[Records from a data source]
####

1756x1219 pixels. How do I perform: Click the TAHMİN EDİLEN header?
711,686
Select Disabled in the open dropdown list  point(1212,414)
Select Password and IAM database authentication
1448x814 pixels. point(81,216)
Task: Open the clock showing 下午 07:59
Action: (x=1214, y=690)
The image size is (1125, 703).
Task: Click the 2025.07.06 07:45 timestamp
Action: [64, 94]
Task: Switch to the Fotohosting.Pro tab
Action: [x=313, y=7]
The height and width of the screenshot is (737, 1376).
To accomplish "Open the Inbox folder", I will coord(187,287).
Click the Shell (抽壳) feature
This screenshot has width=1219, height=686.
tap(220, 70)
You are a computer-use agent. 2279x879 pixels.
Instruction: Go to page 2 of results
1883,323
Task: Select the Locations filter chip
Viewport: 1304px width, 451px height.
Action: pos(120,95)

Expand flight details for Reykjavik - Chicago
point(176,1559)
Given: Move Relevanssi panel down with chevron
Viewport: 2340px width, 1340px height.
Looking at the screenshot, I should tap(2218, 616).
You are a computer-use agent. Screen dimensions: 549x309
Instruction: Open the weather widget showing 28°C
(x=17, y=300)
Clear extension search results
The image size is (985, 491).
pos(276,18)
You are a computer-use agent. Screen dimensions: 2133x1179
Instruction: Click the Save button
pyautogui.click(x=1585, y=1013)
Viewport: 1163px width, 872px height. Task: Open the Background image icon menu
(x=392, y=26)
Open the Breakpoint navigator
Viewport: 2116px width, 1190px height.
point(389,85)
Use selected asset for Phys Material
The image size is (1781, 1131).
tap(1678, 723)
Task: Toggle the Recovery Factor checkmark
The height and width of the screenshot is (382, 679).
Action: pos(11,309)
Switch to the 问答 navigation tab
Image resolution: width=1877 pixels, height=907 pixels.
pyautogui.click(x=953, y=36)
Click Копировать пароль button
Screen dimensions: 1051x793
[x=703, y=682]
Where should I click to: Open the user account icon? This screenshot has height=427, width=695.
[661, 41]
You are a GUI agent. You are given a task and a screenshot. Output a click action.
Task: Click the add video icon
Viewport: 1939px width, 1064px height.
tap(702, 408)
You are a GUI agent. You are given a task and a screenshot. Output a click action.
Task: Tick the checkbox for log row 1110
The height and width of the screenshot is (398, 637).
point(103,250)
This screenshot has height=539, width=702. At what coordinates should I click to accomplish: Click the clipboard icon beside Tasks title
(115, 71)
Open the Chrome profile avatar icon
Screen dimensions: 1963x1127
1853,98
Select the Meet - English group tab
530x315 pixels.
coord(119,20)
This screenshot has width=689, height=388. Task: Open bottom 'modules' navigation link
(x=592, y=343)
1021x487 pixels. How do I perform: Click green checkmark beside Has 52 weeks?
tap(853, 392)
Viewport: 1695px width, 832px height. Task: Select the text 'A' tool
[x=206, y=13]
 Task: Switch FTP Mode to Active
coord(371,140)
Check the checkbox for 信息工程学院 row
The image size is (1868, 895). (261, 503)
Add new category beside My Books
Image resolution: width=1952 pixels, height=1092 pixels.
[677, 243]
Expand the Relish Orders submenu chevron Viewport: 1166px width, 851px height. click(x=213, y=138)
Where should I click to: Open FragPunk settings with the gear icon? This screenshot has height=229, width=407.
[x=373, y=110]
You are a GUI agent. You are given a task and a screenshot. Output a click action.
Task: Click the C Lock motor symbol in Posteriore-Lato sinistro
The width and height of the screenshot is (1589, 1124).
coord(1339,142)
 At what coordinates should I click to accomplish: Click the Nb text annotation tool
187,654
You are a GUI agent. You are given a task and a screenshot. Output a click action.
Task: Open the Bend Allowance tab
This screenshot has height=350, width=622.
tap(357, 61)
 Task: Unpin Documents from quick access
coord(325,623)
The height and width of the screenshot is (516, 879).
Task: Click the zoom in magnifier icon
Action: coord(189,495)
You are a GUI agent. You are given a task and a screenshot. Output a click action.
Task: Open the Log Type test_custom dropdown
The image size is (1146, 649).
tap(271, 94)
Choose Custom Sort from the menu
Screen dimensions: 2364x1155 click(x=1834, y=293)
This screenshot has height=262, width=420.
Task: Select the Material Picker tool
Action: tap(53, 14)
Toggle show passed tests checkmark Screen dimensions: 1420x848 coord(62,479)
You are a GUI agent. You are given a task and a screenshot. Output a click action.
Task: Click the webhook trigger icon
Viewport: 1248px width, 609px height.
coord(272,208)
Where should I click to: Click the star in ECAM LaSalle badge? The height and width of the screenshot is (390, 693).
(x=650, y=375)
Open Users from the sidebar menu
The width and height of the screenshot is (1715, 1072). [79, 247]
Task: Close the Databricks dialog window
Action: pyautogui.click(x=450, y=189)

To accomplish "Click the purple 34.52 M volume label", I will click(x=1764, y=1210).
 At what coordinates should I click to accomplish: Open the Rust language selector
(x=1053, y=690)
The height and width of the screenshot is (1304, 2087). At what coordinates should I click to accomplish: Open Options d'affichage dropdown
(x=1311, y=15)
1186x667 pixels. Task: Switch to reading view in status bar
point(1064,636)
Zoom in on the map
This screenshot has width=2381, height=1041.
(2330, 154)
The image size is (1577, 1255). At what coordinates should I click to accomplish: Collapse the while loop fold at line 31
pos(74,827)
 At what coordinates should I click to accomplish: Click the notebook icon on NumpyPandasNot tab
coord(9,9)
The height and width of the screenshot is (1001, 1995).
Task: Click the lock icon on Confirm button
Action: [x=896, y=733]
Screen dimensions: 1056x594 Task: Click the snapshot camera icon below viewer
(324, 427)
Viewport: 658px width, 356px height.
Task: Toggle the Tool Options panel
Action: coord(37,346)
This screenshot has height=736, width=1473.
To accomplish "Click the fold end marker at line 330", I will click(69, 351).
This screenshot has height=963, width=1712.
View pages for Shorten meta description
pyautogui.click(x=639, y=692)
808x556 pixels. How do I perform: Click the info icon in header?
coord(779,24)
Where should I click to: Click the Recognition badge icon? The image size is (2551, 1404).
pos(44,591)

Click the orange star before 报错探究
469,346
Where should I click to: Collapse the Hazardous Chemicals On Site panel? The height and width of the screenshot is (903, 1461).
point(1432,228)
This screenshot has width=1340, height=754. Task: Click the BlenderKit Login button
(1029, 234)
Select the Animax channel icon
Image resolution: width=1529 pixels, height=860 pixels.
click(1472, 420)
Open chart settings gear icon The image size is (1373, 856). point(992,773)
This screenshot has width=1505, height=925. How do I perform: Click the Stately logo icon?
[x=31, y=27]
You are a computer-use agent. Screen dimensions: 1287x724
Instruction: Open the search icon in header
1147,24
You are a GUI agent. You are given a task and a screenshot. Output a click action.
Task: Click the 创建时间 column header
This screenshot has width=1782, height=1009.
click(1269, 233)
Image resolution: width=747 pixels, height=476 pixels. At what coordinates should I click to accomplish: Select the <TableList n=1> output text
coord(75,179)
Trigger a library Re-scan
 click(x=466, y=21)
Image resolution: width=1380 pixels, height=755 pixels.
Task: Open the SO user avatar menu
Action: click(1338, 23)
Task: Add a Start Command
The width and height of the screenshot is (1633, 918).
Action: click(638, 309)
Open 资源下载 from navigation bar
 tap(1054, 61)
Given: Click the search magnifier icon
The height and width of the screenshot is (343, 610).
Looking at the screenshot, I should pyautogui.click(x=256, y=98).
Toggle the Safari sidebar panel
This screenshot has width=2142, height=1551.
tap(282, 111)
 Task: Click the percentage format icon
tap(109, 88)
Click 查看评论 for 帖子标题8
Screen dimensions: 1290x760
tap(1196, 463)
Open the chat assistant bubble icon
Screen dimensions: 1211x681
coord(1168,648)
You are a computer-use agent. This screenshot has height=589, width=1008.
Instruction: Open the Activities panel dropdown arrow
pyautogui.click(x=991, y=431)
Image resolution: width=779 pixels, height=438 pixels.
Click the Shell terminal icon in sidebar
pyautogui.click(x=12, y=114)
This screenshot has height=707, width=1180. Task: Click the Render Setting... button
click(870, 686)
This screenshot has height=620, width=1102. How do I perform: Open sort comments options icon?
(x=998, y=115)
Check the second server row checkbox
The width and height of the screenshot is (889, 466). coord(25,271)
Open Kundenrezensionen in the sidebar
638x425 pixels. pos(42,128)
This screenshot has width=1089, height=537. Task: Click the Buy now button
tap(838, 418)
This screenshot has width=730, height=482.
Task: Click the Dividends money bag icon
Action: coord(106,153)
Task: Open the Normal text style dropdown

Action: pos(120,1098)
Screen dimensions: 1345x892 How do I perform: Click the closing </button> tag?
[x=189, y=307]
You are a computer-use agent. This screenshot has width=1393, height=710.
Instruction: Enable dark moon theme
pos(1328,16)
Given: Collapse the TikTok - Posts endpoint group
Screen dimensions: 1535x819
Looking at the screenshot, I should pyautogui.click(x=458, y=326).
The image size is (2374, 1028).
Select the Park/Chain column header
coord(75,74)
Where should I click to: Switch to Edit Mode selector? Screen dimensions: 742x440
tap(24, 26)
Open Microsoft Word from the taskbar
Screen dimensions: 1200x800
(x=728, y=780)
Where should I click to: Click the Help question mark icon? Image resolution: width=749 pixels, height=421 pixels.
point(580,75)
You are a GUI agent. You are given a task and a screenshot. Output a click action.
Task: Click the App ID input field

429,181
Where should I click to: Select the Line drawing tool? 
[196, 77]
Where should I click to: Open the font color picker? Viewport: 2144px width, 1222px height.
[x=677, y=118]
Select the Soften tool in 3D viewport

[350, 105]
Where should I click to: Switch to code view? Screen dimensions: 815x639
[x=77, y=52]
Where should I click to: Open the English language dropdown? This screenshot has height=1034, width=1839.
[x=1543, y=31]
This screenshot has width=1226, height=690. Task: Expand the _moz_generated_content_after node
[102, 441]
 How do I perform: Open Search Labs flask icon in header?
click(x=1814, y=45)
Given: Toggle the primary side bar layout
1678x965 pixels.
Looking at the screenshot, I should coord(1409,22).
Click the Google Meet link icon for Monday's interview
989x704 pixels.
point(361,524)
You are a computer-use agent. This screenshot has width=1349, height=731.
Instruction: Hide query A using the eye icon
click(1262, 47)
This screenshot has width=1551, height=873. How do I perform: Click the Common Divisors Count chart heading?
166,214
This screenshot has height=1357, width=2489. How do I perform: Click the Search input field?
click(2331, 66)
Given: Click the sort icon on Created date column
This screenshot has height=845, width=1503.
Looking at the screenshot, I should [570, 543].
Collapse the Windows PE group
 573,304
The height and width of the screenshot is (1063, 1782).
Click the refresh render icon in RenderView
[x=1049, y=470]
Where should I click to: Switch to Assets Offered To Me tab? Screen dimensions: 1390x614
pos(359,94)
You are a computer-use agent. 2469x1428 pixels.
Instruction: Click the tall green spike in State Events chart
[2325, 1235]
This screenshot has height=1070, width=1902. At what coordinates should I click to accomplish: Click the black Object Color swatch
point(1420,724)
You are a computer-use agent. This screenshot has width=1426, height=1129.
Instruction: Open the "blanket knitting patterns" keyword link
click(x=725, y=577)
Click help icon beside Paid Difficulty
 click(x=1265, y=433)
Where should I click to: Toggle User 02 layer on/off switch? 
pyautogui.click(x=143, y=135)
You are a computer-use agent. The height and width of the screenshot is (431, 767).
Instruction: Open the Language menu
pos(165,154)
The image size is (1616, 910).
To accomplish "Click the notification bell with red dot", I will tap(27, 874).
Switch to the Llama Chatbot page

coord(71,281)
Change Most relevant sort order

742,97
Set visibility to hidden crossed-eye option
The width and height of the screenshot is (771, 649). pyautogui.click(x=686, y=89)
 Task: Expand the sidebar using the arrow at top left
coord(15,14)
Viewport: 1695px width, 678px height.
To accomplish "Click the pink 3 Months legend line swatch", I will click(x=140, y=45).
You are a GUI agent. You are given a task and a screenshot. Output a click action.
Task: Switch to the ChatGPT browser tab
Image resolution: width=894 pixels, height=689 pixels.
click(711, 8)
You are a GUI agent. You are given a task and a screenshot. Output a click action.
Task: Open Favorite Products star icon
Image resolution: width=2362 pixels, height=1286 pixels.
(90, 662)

####

### About this task
Give again exactly, and only, the lines above starting at the one with "The height and width of the screenshot is (737, 1376)." and ending at the one with "Given: Move Relevanssi".

### Result of the task
The height and width of the screenshot is (737, 1376).
To accomplish "Open the Inbox folder", I will coord(187,287).
Click the Shell (抽壳) feature
This screenshot has width=1219, height=686.
tap(220, 70)
You are a computer-use agent. 2279x879 pixels.
Instruction: Go to page 2 of results
1883,323
Task: Select the Locations filter chip
Viewport: 1304px width, 451px height.
Action: pos(120,95)

Expand flight details for Reykjavik - Chicago
point(176,1559)
Given: Move Relevanssi panel down with chevron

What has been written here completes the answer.